→ **Exercise instructions**
All entries must be returned precisely as they appear.

[Collected data entries]
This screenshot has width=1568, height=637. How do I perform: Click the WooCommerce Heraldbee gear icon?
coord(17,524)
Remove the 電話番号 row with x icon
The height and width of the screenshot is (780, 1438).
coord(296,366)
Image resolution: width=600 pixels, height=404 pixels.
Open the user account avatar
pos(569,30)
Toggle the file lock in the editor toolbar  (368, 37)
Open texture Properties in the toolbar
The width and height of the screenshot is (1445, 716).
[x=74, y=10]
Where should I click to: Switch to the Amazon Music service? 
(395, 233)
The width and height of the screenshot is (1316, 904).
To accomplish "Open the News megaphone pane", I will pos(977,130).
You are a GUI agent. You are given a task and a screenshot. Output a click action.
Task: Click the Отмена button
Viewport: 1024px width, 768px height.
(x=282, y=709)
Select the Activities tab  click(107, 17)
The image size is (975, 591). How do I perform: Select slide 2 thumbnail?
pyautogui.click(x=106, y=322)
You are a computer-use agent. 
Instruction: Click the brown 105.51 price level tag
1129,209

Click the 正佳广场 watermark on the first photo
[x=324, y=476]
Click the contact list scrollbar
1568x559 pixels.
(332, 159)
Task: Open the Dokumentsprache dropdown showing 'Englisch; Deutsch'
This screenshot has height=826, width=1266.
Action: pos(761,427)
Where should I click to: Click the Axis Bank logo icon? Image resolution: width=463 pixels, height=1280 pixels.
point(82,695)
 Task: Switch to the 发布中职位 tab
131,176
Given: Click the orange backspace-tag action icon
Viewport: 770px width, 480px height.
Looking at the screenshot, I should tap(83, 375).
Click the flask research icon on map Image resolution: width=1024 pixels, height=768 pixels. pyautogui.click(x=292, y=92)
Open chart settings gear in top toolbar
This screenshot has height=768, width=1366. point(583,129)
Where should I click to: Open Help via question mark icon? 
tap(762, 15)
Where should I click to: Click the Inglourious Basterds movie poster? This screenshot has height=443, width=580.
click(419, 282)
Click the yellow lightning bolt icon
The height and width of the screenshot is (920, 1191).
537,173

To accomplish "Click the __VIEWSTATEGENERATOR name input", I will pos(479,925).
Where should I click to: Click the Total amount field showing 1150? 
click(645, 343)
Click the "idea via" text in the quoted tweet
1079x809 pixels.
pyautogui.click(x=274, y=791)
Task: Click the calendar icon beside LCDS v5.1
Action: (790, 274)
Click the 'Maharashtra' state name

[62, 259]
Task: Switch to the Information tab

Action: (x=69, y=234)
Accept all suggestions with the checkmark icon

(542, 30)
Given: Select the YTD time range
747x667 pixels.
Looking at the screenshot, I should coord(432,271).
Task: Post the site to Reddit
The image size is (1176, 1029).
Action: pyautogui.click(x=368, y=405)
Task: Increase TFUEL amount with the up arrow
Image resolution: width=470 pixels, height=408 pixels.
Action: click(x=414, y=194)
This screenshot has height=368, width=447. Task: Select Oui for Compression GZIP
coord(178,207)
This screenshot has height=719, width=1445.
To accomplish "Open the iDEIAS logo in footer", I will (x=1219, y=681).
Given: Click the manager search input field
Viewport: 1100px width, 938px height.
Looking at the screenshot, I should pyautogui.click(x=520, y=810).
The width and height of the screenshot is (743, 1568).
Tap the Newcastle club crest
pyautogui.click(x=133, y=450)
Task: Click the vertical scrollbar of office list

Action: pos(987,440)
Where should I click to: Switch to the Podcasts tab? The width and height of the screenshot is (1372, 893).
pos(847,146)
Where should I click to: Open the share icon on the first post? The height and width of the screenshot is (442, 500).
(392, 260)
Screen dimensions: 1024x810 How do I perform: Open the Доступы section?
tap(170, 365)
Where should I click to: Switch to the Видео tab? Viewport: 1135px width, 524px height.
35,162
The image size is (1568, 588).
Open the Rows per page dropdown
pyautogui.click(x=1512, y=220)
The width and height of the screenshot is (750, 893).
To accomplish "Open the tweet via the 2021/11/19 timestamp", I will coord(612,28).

→ **Output of the task**
This screenshot has width=1568, height=637. How do I perform: Click the WooCommerce Heraldbee gear icon?
coord(17,524)
Remove the 電話番号 row with x icon
The height and width of the screenshot is (780, 1438).
coord(296,366)
Image resolution: width=600 pixels, height=404 pixels.
Open the user account avatar
pos(569,30)
Toggle the file lock in the editor toolbar  (368, 37)
Open texture Properties in the toolbar
The width and height of the screenshot is (1445, 716).
[x=74, y=10]
Where should I click to: Switch to the Amazon Music service? 
(395, 233)
The width and height of the screenshot is (1316, 904).
To accomplish "Open the News megaphone pane", I will pos(977,130).
You are a GUI agent. You are given a task and a screenshot. Output a click action.
Task: Click the Отмена button
Viewport: 1024px width, 768px height.
(x=282, y=709)
Select the Activities tab  click(107, 17)
The image size is (975, 591). How do I perform: Select slide 2 thumbnail?
pyautogui.click(x=106, y=322)
You are a computer-use agent. 
Instruction: Click the brown 105.51 price level tag
1129,209

Click the 正佳广场 watermark on the first photo
[x=324, y=476]
Click the contact list scrollbar
1568x559 pixels.
(332, 159)
Task: Open the Dokumentsprache dropdown showing 'Englisch; Deutsch'
This screenshot has height=826, width=1266.
Action: pos(761,427)
Where should I click to: Click the Axis Bank logo icon? Image resolution: width=463 pixels, height=1280 pixels.
point(82,695)
 Task: Switch to the 发布中职位 tab
131,176
Given: Click the orange backspace-tag action icon
Viewport: 770px width, 480px height.
Looking at the screenshot, I should tap(83, 375).
Click the flask research icon on map Image resolution: width=1024 pixels, height=768 pixels. pyautogui.click(x=292, y=92)
Open chart settings gear in top toolbar
This screenshot has height=768, width=1366. point(583,129)
Where should I click to: Open Help via question mark icon? 
tap(762, 15)
Where should I click to: Click the Inglourious Basterds movie poster? This screenshot has height=443, width=580.
click(419, 282)
Click the yellow lightning bolt icon
The height and width of the screenshot is (920, 1191).
537,173

To accomplish "Click the __VIEWSTATEGENERATOR name input", I will pos(479,925).
Where should I click to: Click the Total amount field showing 1150? 
click(645, 343)
Click the "idea via" text in the quoted tweet
1079x809 pixels.
pyautogui.click(x=274, y=791)
Task: Click the calendar icon beside LCDS v5.1
Action: (790, 274)
Click the 'Maharashtra' state name

[62, 259]
Task: Switch to the Information tab

Action: (x=69, y=234)
Accept all suggestions with the checkmark icon

(542, 30)
Given: Select the YTD time range
747x667 pixels.
Looking at the screenshot, I should coord(432,271).
Task: Post the site to Reddit
The image size is (1176, 1029).
Action: pyautogui.click(x=368, y=405)
Task: Increase TFUEL amount with the up arrow
Image resolution: width=470 pixels, height=408 pixels.
Action: click(x=414, y=194)
This screenshot has height=368, width=447. Task: Select Oui for Compression GZIP
coord(178,207)
This screenshot has height=719, width=1445.
To accomplish "Open the iDEIAS logo in footer", I will (x=1219, y=681).
Given: Click the manager search input field
Viewport: 1100px width, 938px height.
Looking at the screenshot, I should pyautogui.click(x=520, y=810).
The width and height of the screenshot is (743, 1568).
Tap the Newcastle club crest
pyautogui.click(x=133, y=450)
Task: Click the vertical scrollbar of office list

Action: pos(987,440)
Where should I click to: Switch to the Podcasts tab? The width and height of the screenshot is (1372, 893).
pos(847,146)
Where should I click to: Open the share icon on the first post? The height and width of the screenshot is (442, 500).
(392, 260)
Screen dimensions: 1024x810 How do I perform: Open the Доступы section?
tap(170, 365)
Where should I click to: Switch to the Видео tab? Viewport: 1135px width, 524px height.
35,162
The image size is (1568, 588).
Open the Rows per page dropdown
pyautogui.click(x=1512, y=220)
The width and height of the screenshot is (750, 893).
To accomplish "Open the tweet via the 2021/11/19 timestamp", I will coord(612,28).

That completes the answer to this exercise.